As far as young Parisians go, Laure Bailacq, 27, is as tough as they come. Tall and tattooed, with dark hair, she's a graphic designer and semi-professional boxer. On her left ring finger, she has a tattoo of a tooth. "I'm left-handed," she explains. "And I'm proud of it. Plus I'm a fighter. You have to fight for what you want in life."
Still, she admits the attacks in Paris on Friday night were "completely terrifying." She was having dinner at a sushi restaurant with four friends when the the chaos and carnage unfolded. "I had no idea what was to think," she says. She later learned that one of her friends was shot and killed inside the Bataclan.
As the identities of the 129 victims have emerged, it's clear that the young people of Paris were among the majority of victims in the ISIS attacks. From the Bataclan concert hall to the Stade de France soccer stadium, the killers overwhelmingly targeted places that are popular among young Parisians. "I've been to the Bataclan countless times," says Bailacq. "Anyone of my friends, those are places where everybody goes. They have hit my generation."
Three days after the attack, Bailacq and her friends are still uneasy. At brunch on Sunday, she caught her boyfriend staring blankly into space. When she asked him what he was thinking about, he replied, "I'm imagining what I would do if there was another attack. Would I run away? Would I knock the table over? I don't know."
In the banlieue or suburbs, far from the brunch spots, trendy cafes and sushi restaurants of central Paris, there is fear among young people, too. But it's different, especially in the predominantly Muslim neighborhood of Drancy, about 45 minutes north of the Bataclan.
Samy Amimour, 28, who was identified as one of the suicide bombers in the Bataclan, lived here in this cramped, gritty collection of houses and apartment buildings. That is until he travelled to Syria to train with the Islamic State (ISIS).
"It's horrible to think that someone here did that," says Asma, 19, a tall slender woman who declined to give her last name. "But I don't think it has to do with this community.

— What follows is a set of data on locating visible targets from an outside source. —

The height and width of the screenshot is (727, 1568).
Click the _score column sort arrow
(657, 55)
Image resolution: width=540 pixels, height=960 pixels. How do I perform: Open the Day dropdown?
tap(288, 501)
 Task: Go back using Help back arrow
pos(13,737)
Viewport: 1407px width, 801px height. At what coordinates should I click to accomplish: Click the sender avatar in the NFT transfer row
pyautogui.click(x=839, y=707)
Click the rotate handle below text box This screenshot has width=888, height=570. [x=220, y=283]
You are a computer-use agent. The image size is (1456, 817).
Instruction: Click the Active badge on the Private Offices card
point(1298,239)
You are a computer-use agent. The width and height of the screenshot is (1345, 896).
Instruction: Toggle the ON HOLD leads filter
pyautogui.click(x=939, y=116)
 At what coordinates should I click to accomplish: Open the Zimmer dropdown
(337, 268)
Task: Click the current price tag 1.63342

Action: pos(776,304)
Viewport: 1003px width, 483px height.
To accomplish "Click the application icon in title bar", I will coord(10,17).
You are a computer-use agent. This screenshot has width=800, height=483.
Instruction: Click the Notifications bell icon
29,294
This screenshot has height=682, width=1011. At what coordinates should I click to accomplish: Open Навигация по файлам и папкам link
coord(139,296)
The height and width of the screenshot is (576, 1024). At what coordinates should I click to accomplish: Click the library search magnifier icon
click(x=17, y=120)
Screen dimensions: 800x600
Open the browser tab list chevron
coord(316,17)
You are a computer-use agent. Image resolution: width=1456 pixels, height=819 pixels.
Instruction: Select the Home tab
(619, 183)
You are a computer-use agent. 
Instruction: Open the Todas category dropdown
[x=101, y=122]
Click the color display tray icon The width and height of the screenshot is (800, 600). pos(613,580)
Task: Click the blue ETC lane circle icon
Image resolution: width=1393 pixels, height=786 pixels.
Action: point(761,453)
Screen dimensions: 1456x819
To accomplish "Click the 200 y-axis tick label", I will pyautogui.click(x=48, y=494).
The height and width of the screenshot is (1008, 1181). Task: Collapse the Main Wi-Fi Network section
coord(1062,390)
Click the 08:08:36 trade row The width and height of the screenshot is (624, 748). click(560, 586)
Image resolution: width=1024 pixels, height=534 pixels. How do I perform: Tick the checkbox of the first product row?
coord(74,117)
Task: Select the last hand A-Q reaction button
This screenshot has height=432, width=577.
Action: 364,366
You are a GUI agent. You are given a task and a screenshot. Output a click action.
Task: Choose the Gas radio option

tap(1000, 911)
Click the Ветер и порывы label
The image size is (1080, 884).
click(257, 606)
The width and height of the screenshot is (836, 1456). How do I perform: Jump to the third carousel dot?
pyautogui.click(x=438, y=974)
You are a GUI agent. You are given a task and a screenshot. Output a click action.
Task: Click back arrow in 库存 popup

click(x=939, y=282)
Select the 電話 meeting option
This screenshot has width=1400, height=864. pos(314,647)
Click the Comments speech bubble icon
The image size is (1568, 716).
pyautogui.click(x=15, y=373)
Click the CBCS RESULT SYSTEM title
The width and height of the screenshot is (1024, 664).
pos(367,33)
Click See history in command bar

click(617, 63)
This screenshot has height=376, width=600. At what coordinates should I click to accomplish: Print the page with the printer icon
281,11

It could have been anyone, from anywhere."
Asma watched the killing unfold with horror on TV at her parents house. On Monday, she went shopping with a friend at a mall in Drancy. It was the first time she had left the house since the attacks. "I was too scared," she says.
Unlike Bailacq, it is not terrorism that Asma fears most. Now that the initial shock of Friday's attacks has passed, she says she's afraid the country will turn against her and her fellow Muslims. Like many young Muslim women in the banlieue, Asma wears a veil: "It makes me stand-out, it makes me obvious," she says. "I'm afraid of how people will look at me. But most of all I'm afraid to go into Paris."
The expectation that Islamophobia will likely intensify is something Bailacq acknowledges, too. "For now, people in Paris are standing together, the city is full of love," she says. "But what will last will be racism. What will remain is the fear."
From the banlieue to the hip neighborhoods of downtown, the attacks on Friday seem to have led to a heightened sense of fear among Parisian youth. But for Bailacq, at least, there is a silver lining. As she puts it: "I just feel so fucking lucky."